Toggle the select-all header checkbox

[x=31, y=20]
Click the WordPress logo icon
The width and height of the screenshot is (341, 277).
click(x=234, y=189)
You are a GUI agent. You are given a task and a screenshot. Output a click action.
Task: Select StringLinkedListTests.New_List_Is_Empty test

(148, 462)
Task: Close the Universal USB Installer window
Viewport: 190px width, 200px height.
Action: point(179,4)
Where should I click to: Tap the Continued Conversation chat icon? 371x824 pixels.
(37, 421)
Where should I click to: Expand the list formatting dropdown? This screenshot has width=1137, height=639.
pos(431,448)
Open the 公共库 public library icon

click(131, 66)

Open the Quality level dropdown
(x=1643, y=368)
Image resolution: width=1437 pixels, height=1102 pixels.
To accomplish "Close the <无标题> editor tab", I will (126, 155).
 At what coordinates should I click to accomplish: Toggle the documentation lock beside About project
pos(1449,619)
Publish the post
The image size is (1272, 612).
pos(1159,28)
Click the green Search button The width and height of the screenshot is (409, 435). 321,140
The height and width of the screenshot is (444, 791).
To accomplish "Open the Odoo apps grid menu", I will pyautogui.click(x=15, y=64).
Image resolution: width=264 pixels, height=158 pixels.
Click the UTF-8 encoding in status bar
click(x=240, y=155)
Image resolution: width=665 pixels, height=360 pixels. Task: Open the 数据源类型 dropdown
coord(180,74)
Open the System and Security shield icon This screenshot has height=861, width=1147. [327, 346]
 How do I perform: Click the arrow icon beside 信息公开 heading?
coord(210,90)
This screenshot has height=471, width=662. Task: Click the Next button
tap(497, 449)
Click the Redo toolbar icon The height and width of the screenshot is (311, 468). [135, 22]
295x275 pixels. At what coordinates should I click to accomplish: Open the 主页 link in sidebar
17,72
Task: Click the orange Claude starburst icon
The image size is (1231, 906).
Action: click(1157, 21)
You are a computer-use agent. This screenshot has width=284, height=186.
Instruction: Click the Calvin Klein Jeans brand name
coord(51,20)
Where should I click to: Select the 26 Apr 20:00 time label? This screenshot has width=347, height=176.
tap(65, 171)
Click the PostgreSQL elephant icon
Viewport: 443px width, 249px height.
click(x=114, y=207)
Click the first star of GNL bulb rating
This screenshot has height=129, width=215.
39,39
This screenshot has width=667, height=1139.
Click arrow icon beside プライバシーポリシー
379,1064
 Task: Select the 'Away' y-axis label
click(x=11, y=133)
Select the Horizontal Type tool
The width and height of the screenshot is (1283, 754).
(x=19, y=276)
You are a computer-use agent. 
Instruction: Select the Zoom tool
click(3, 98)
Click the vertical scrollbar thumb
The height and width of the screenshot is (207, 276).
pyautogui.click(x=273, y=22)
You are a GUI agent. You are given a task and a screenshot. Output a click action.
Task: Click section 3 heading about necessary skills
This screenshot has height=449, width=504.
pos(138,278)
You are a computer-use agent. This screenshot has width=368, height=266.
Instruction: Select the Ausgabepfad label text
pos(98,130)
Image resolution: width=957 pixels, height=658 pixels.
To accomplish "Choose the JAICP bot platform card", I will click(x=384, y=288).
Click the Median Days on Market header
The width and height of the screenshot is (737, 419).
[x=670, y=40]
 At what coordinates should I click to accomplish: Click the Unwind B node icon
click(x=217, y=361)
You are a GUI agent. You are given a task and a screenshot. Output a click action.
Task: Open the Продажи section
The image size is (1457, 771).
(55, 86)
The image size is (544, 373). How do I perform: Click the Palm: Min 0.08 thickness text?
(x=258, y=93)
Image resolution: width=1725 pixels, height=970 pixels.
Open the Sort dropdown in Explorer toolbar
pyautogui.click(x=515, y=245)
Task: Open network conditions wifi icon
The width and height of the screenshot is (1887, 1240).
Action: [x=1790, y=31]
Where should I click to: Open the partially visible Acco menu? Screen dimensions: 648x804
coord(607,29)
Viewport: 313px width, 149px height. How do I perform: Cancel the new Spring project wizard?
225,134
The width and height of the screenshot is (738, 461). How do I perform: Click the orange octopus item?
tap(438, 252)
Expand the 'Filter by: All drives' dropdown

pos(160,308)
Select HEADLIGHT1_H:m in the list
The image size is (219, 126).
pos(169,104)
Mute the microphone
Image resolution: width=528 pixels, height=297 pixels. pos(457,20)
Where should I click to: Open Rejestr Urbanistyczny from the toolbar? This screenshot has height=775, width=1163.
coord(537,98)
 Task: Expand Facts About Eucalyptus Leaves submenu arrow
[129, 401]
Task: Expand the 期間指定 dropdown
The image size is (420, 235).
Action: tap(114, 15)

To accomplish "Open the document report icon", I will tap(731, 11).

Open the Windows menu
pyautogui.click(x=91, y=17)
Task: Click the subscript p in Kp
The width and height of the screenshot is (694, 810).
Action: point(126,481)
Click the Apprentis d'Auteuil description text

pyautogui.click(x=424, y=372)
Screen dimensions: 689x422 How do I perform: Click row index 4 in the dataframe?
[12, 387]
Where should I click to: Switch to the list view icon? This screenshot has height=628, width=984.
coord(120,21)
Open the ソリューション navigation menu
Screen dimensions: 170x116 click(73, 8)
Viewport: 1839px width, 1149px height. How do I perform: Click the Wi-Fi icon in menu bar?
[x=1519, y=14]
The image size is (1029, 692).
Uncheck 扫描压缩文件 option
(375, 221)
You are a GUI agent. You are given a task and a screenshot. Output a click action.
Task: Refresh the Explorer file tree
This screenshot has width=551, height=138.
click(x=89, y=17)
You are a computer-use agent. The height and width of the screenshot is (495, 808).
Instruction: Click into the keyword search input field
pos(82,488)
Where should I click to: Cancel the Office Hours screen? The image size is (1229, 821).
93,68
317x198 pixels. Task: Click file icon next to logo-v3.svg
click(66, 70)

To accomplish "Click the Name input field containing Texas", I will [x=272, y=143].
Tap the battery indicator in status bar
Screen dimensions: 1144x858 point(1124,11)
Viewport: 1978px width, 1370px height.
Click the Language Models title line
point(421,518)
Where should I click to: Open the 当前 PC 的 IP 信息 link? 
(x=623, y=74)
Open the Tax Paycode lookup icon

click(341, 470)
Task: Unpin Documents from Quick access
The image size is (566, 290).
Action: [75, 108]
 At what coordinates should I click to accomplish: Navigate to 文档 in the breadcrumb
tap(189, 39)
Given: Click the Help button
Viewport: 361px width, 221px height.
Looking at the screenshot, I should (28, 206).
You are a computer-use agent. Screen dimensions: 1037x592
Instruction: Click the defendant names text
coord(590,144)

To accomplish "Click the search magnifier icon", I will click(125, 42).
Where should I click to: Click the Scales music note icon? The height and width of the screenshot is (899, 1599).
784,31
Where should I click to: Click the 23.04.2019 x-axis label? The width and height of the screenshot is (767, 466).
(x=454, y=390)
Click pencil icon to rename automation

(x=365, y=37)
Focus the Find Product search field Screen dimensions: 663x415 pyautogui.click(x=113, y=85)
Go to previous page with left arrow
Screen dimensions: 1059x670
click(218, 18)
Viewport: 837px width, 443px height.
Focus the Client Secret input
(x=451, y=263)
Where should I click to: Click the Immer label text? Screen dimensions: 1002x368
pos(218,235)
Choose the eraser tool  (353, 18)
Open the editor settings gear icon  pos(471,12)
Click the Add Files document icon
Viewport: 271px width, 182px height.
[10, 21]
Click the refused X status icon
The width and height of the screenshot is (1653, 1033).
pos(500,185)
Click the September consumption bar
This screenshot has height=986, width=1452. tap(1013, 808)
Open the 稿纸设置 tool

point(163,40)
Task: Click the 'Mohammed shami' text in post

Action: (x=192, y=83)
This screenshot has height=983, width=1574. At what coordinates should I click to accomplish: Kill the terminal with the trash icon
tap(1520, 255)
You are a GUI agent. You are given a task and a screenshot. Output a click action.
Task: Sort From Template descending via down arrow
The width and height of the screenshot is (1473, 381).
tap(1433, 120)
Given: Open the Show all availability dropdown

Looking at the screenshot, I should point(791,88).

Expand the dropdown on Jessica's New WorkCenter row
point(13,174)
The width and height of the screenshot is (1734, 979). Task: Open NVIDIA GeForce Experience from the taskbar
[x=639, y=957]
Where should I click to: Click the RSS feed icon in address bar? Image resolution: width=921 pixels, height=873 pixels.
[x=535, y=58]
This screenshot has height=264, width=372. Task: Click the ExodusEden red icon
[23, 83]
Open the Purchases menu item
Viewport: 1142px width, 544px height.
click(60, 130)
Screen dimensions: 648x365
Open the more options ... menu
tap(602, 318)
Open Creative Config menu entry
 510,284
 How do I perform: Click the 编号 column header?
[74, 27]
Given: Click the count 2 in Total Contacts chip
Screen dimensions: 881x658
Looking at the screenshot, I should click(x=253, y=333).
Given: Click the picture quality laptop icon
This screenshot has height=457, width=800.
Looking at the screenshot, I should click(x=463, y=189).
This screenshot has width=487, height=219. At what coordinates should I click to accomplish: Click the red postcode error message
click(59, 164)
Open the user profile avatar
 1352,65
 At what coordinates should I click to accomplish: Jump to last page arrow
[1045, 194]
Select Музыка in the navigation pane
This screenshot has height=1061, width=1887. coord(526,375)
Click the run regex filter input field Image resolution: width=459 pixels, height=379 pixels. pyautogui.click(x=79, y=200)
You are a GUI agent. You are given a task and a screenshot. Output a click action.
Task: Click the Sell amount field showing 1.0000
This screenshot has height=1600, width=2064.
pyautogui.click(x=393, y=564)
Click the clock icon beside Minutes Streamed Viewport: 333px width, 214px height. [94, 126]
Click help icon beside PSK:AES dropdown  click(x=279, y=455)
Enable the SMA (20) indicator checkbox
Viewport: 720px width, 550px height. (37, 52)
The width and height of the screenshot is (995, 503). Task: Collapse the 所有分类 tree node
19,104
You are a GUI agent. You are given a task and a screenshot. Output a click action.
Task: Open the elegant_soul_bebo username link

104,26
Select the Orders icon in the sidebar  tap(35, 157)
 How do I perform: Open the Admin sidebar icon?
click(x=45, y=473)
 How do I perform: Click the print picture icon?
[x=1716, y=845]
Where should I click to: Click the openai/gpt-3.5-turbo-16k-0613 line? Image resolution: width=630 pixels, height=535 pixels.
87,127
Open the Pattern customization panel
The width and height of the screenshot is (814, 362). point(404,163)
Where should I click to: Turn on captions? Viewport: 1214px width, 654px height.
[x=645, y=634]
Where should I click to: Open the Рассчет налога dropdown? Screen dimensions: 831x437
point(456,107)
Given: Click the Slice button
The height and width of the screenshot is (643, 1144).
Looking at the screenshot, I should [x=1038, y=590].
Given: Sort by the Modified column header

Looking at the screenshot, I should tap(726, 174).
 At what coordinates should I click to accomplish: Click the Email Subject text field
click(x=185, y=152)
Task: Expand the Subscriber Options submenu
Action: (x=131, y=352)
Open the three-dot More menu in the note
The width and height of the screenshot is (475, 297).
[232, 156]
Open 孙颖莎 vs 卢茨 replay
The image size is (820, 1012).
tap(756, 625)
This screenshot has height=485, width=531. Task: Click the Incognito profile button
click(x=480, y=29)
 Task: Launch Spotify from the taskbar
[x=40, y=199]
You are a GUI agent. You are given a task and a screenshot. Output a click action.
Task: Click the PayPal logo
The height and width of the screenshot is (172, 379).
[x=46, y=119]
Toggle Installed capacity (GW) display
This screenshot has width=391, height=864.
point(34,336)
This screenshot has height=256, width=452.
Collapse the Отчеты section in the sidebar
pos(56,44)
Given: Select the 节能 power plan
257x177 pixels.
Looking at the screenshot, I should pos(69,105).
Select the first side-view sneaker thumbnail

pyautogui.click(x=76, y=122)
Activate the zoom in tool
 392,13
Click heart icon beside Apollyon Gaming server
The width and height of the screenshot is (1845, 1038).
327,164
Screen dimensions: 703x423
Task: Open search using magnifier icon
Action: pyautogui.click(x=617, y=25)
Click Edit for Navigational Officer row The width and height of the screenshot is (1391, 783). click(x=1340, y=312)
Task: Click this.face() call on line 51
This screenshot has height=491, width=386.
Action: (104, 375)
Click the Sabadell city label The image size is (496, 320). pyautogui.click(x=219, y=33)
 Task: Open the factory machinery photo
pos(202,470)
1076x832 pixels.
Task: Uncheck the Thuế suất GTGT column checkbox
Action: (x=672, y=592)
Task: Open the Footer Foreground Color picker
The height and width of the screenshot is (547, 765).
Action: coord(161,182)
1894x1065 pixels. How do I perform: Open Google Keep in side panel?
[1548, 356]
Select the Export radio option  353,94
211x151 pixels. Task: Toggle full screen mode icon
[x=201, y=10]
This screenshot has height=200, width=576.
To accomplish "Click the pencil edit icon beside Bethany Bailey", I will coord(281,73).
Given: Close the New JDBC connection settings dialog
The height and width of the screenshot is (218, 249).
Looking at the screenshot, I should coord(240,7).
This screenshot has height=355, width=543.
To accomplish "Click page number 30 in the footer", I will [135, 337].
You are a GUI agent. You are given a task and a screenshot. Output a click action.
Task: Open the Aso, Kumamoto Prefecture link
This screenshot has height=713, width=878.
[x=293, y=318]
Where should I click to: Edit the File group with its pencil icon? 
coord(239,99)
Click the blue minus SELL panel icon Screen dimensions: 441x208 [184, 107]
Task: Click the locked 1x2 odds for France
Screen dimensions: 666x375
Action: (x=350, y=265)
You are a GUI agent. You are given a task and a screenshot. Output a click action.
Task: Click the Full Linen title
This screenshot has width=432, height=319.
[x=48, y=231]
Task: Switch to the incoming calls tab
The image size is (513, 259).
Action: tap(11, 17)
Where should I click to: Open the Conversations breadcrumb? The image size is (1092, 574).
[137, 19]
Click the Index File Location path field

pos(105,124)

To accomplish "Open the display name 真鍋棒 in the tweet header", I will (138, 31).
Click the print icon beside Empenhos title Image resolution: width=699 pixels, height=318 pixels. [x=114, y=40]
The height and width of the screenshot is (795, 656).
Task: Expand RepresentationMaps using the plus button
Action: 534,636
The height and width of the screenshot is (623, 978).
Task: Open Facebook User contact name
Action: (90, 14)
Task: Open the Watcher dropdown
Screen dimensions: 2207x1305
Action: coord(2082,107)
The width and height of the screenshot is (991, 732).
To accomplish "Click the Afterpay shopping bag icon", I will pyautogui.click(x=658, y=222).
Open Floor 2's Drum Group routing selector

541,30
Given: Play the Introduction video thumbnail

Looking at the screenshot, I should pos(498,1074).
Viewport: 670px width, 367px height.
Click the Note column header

+-------+

--- Objective ---
Rewrite the stretch of lines from the one containing "295x275 pixels. At" through the one containing "(x=19, y=276)", substituting "symbol" for every "icon" and leaving everything else unchanged.

--- Solution to this task ---
295x275 pixels. At what coordinates should I click to accomplish: Open the 主页 link in sidebar
17,72
Task: Click the orange Claude starburst symbol
The image size is (1231, 906).
Action: click(1157, 21)
You are a computer-use agent. This screenshot has width=284, height=186.
Instruction: Click the Calvin Klein Jeans brand name
coord(51,20)
Where should I click to: Select the 26 Apr 20:00 time label? This screenshot has width=347, height=176.
tap(65, 171)
Click the PostgreSQL elephant symbol
Viewport: 443px width, 249px height.
click(x=114, y=207)
Click the first star of GNL bulb rating
This screenshot has height=129, width=215.
39,39
This screenshot has width=667, height=1139.
Click arrow symbol beside プライバシーポリシー
379,1064
 Task: Select the 'Away' y-axis label
click(x=11, y=133)
Select the Horizontal Type tool
The width and height of the screenshot is (1283, 754).
(x=19, y=276)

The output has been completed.